# 19" Wheels on a mk4 Jetta



## frskniam (Nov 7, 2006)

I'm looking at getting new wheels for my car, and was told that 19's are too big, but wanted to get a second (and thosandth) opinion.

I'm on a Eibach prostreet (struts and springs) cup kit, and I now I want to do new wheels.

I'm looking at OZ Ultraleggera's, and there isn't much of a price difference between 18" and 19". With tires it's about $300 more ($2100 vs $2400), and I know 17s will give me a lot of wheel gap...

So will I have performance issues? 

Offset: 35mm

Backspacing: 5.90"
Bolt Pattern: 5-100
Rec. Tire Size:235/35-19 
Weight: 20.5lbs.

Offset: 35mm

Backspacing: 5.87"
Bolt Pattern: 5-100
Rec. Tire Size:225/40-18
Weight: 18.5lbs.

When you factor in tire weight, these are nearly the same, so I just want some people that know more to give me their thoughts.


----------



## Airy32 (Nov 15, 2007)

I'd recommend riding in or driving someone else's car with 19's if possible. I went with 19's a few years ago and although I've learned to accept all the negatives I still regret the choice. 

Pros:
-they do look good
-?

Cons:
-they are more expensive (both wheels and tires)
-tire choices are more limited
-ride and noise quality sucks
-even though weight difference may be minimal, the mass moves farther outward so it will react slower
-decreased gas mileage
-much greater risk of damaging both the wheel and tire on impacts, potholes, etc.
-probably harder to sell when you want a change

With all that said, there really is no relationship between wheel size and fender gap since the tire size will (should) change accordingly so the overall diameter varies very little. 

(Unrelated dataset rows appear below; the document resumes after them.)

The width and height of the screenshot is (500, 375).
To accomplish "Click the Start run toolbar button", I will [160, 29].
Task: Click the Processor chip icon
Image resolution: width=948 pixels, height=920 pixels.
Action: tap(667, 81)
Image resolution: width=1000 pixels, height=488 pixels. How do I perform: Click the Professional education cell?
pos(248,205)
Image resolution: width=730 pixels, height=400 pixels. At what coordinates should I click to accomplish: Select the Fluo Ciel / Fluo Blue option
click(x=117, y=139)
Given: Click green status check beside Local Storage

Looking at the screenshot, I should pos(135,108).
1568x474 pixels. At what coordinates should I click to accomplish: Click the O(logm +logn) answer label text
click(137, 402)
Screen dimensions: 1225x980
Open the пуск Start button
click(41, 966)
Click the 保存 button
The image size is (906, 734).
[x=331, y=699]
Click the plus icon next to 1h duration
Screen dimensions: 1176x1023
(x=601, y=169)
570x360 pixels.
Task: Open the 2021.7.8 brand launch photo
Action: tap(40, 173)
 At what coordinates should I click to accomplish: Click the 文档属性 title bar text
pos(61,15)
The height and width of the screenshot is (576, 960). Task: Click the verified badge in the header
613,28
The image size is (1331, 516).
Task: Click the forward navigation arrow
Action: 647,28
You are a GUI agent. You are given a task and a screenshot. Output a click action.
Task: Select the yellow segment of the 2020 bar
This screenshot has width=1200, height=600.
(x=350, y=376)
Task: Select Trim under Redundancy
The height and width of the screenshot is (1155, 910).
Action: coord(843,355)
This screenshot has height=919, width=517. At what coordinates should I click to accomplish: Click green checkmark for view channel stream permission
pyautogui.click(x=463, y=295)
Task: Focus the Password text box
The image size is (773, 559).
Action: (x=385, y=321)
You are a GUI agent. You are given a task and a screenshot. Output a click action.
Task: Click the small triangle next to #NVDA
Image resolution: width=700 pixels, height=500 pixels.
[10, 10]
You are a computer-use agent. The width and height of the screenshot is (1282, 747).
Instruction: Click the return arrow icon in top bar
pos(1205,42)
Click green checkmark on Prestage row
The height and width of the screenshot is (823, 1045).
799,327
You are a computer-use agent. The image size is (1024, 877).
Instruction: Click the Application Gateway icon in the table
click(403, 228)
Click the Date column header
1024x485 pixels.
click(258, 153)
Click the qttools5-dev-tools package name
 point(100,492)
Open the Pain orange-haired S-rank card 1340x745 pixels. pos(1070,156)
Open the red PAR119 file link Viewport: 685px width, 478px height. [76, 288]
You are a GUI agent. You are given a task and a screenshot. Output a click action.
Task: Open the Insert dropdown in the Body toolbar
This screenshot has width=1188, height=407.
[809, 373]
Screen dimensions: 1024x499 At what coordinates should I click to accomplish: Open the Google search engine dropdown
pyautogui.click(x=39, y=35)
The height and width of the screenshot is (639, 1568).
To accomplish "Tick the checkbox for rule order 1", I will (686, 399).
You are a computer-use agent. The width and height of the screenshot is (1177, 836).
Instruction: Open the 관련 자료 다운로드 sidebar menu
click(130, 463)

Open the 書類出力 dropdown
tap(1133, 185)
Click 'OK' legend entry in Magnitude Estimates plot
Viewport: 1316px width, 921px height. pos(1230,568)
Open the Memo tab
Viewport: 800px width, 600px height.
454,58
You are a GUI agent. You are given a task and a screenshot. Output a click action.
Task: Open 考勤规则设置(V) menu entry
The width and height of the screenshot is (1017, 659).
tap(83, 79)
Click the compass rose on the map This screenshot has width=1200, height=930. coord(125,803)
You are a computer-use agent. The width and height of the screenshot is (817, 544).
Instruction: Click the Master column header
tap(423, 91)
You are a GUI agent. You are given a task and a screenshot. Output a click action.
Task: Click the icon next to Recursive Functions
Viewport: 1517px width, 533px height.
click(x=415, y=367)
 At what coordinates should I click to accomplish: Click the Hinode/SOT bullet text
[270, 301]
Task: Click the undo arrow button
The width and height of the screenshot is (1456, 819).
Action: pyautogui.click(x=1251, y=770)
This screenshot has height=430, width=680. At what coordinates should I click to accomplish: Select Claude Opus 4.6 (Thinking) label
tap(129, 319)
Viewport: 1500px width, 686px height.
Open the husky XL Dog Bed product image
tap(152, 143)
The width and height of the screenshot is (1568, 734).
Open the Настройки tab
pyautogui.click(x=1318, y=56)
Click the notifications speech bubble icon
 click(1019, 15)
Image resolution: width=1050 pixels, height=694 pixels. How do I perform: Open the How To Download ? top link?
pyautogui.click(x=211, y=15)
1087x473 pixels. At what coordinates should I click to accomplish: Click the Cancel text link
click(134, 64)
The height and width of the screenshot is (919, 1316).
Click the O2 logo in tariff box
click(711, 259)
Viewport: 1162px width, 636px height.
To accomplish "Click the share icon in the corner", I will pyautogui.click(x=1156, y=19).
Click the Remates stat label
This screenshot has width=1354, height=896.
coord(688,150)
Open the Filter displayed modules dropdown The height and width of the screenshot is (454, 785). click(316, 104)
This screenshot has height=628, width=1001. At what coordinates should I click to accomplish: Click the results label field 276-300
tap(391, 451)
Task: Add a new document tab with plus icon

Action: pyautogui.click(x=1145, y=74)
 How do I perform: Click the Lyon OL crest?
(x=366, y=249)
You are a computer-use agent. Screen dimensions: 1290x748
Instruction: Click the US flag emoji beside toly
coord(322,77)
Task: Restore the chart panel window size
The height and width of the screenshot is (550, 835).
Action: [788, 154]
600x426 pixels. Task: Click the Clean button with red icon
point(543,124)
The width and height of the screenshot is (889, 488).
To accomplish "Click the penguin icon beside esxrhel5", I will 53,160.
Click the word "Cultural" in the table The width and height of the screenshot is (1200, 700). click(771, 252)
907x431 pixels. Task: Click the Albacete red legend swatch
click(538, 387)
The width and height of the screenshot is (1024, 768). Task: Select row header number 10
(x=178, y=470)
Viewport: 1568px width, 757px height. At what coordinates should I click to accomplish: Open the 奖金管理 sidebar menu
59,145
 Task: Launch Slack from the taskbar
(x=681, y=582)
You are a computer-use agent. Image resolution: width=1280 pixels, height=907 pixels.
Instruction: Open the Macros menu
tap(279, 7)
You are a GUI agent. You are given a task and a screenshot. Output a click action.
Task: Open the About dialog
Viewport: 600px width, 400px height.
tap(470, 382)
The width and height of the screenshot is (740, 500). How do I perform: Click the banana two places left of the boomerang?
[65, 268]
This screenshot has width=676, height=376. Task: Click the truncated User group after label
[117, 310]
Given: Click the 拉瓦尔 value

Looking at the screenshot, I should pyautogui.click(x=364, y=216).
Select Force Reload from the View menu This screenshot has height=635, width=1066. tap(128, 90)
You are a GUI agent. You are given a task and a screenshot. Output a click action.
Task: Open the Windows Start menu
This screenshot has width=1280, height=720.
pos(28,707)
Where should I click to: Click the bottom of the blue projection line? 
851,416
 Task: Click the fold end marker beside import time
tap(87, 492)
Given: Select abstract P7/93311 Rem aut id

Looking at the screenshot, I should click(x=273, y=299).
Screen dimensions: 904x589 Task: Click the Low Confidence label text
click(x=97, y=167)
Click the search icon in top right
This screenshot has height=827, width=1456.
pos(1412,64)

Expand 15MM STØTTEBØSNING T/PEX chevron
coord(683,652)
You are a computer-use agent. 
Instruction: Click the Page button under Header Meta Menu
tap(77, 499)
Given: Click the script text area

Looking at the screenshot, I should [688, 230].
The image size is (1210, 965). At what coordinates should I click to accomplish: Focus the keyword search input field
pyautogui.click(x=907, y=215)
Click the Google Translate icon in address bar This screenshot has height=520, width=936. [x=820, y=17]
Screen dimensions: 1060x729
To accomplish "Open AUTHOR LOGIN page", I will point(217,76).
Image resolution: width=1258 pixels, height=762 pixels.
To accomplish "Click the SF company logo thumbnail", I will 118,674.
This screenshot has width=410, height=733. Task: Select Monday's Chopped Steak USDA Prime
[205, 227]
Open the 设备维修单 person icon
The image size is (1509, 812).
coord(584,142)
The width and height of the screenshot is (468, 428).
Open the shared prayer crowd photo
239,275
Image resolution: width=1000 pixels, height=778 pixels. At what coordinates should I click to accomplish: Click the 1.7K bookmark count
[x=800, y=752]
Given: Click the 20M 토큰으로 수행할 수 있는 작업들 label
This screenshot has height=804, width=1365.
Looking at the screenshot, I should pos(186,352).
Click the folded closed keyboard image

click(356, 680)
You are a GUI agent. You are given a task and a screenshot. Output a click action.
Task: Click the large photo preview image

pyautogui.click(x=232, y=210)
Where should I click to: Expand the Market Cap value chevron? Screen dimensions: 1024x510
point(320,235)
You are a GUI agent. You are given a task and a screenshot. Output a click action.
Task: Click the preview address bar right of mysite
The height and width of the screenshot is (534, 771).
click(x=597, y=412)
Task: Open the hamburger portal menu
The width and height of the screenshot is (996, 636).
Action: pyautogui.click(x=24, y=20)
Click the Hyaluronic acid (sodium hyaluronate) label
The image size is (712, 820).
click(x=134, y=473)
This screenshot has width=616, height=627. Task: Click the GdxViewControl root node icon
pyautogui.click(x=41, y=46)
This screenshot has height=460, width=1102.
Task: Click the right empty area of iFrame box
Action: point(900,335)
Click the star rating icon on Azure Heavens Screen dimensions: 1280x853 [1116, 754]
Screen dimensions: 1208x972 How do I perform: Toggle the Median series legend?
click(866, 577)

I'm not trying to talk you out of something if you really want to do it, just give you an honest opinion from experience. If you do go ahead with the 19", at least you're looking at a fairly light weight wheel. Pick a lighter tire as well and you will see an even greater benefit.


----------



## frskniam (Nov 7, 2006)

Continental dws, 22 lbs. 

I'll stick with 18s if it is most likely to perform worse on 19s


----------



## Airy32 (Nov 15, 2007)

Yep, that's the right tire. They are lighter than pretty much everything else available. I run the DWS in winter and DW in summer and have been satisfied with both. Ride quality is better than any other tire I've tried as well with a very slight sacrifice in steering response, likely due to a slightly softer sidewall. That's not a complaint, just an observation. 

Another factor to consider with the Ultraleggera is that they appear larger than they are because of how the spokes extend all the way to the rim of the wheel. You sort of get the same visual impact with the 18" as most other wheels in 19".


----------



## [email protected] (Apr 9, 2008)

Yep, 18's will be easier to live with on a Daily Driver vs. 19" for sure


----------



## frskniam (Nov 7, 2006)

great. I live in Portland OR, so I need the wet traction all year long.

Thank you, this was exactly the information I was looking for.


----------